The renowned photographer Peter Krasilnikoff commissioned architecture practice studio David Thulstrup for his private residence and studio in the Islands Brygge harbor-side district of Copenhagen.
The guiding inspiration for the project evolved from worn-out warehouses and factories with their blackened steel and old bricks; a concept direction that was sparked by the desire to retain the three raw-brick walls of the original garage building on the site. Retaining the brick walls which sit to the boundary of the narrow site, revealed the challenge of permitting light into the new building structure. The task was solved by a simple gesture with a slight twist. A glass-walled atrium was dropped down through the center of the building volume and floods all three floors of the residence with natural light. The atrium contains expanses of dark mirror paneling creating the appearance of a far larger internal space and enhanced lighting effect. Specially selected greenery has been planted in a manner of natural Scandinavian woodland. The atrium is the central green heart of the house.
All planning of the residence is structured around this central atrium. On the ground floor is the entrance, open-plan kitchen, dining room, and sitting room. In these areas, raw poured concrete contrasts blackened steel paneling and the original raw brick walls. Accents in color and texture are added with a bespoke terrazzo kitchen and floor-to-ceiling dark navy and intense aubergine velvet curtains from Kvadrat. Cladding the atrium, wall paneling of natural Dinesen oak hints at the atmosphere of the upper levels. Layered upon this, the central staircase of perforated blackened steel guides to the first floor. The materiality of the ground floor is softened in contrast here with light oak walls and floors, curtains, and a terrazzo-lined bathroom in a soft grey hue.
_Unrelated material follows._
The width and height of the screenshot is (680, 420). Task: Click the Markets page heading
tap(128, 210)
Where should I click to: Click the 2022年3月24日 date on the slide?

As a special feature, a glass-walled “roof-room” opens up towards a richly planted terrace and directs the view to the unconventional architectural treatment of the facade. The entire building is covered by a cladding of vertical strips from Brazilian hardwood. The material will slowly weather to a pale silvery grey over time, a gesture that perfectly mirrors the central philosophy of David Thulstrup. Every building is created especially for the needs and imagination of the particular client. The work of the practice oscillates between a constructive architectural and material-based interior design approach, by integrating refined ideas of new materiality and bespoke pieces of furniture into a spatial vision.